The performance between 1977 and 2018, book-ended by the Cray 1A and the Intel/Cray Aurora system, will have increased by a factor of 1.125 billion. If Aurora goes to 450 petaflops at some later date, as the Intel documents suggested could happen, then that will represent a performance jump of a factor of 2.81 billion over the Cray 1A. Not too shabby, and for those who will complain that these numbers are for peak theoretical performance, it was tough to get anywhere near 50 percent of peak on the old Cray systems just like it is tough to get close to peak performance on modern systems, even running benchmarks like LINPACK. Fujitsu’s K super hits an amazing 93 percent efficiency on LINPACK, and IBM’s BlueGene/Q hits 85 percent, but the top-ranked NUDT Tianhe-2 hybrid Xeon/Xeon Phi machine only hits 62 percent and the Cray Titan machine, which mixes Opterons CPUs and Tesla GPUs, only hits 65 percent. There are memory bandwidth issues with these hybrid machines, which are being fixed in the next-generation systems like Summit and Aurora.

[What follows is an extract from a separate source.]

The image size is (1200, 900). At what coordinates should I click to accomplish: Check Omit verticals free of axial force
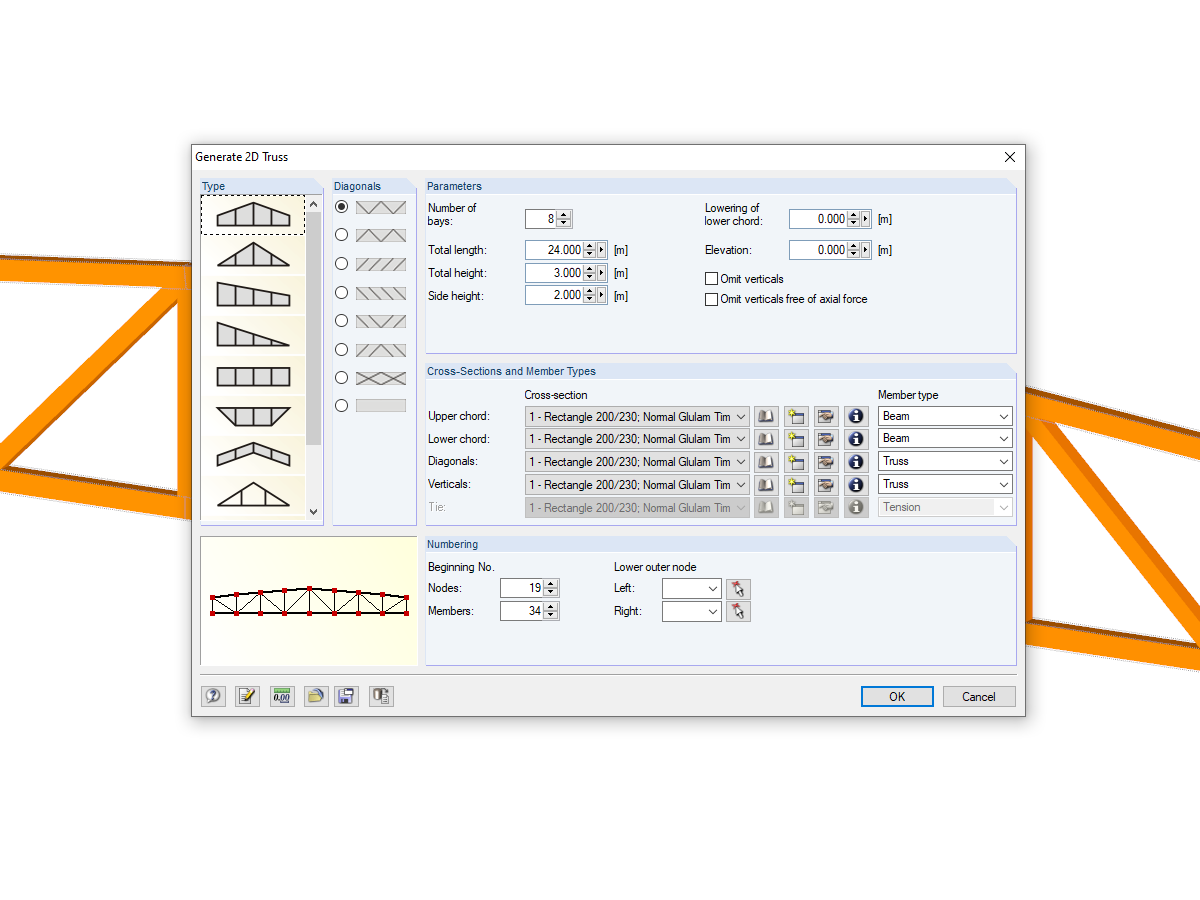click(x=710, y=298)
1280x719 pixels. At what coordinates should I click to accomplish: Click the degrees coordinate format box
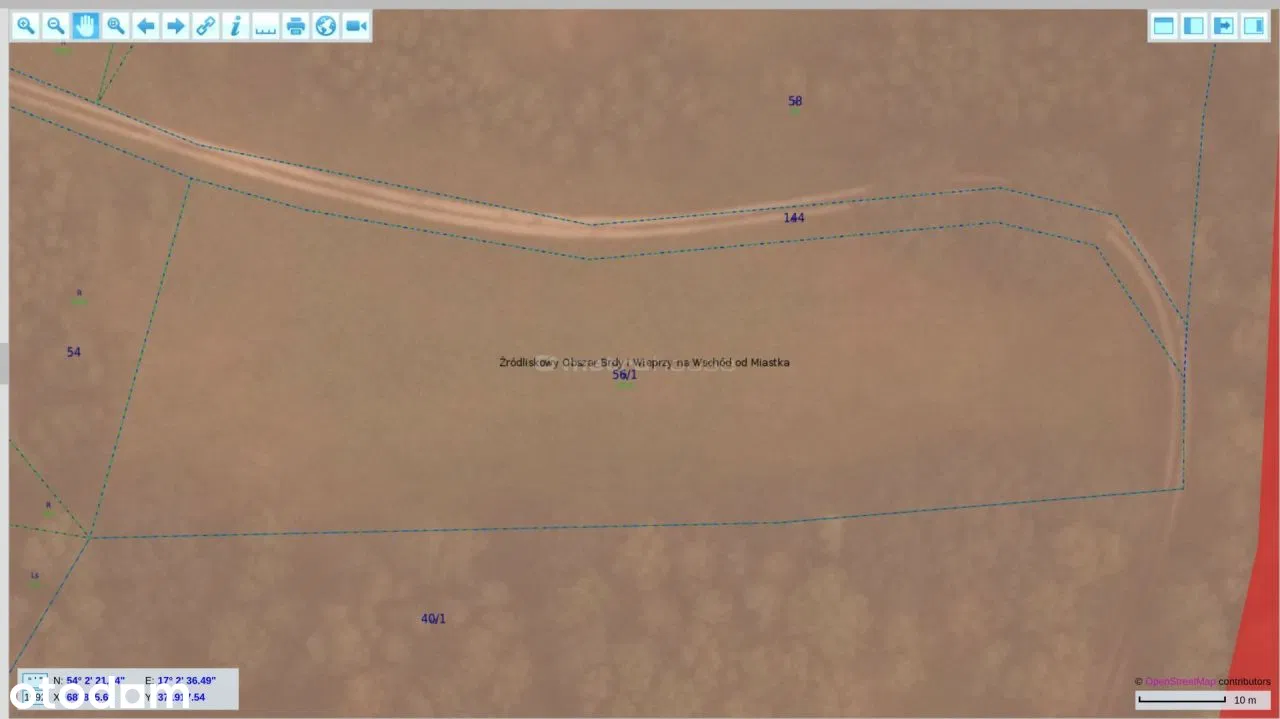(x=35, y=680)
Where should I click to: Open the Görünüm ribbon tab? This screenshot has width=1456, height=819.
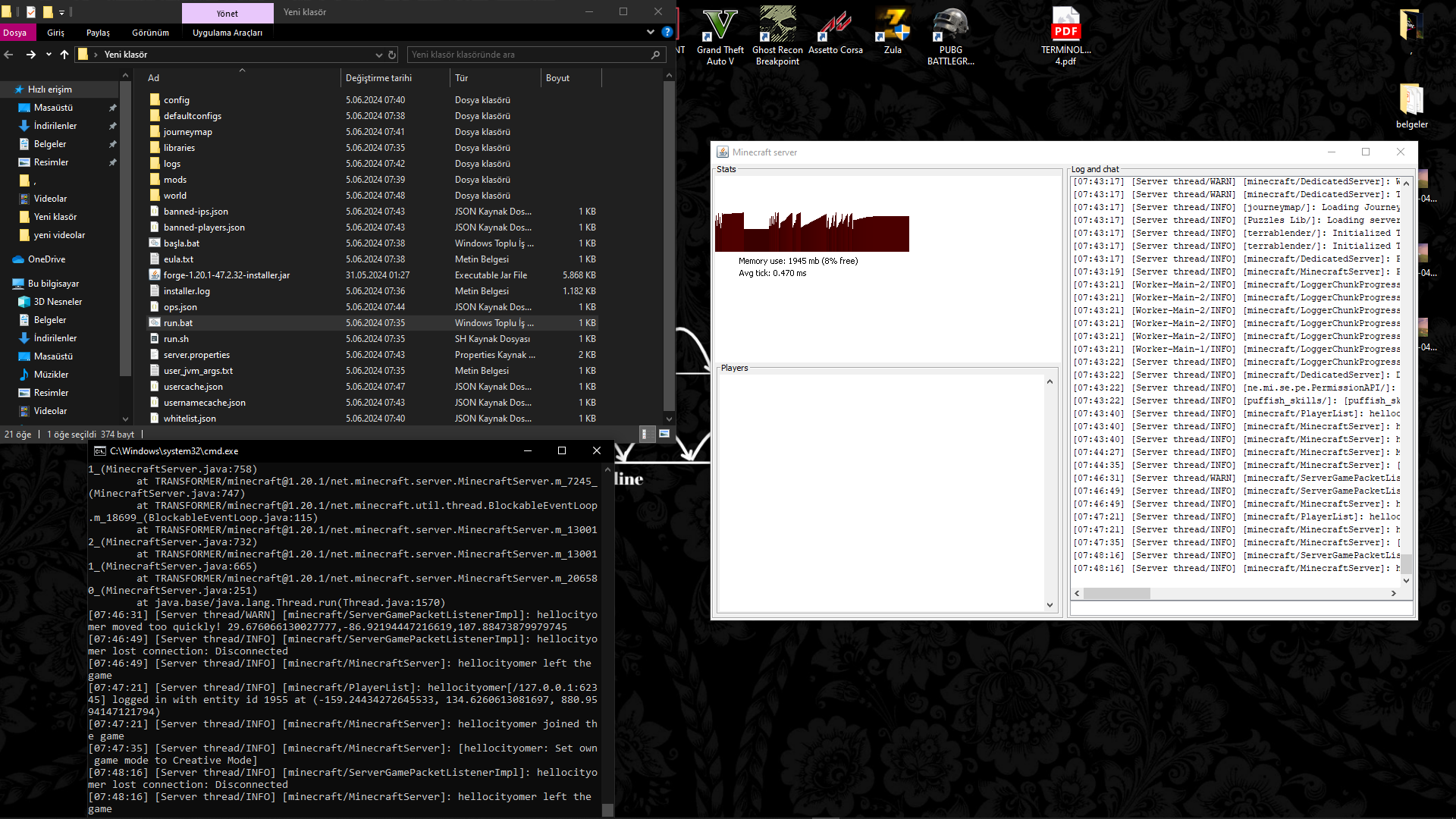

What we want to talk about is the money. In the chart above, both the X axis, which shows the cost of a petaflops for each of the systems in the table, and the Y axis, which shows the performance in teraflops of the systems in the table, are both on log scales (base 10). For some reason, Excel will not allow us to add in the second set of log scale minor gridline indicators on the Y axis, but it is not on a linear scale no matter what the chart seems to say. Our point is to show that the progress on both the performance and price/performance front has been about as steady as can be expected under the circumstances.

But our larger point is that as performance has increased by more than a factor of 1 billion over the time shown in the table, the improvement in bang for the buck has improved by only a factor of 225 million. This is still impressive, mind you. But the cost of the most capable HPC systems in the world still remains fairly high.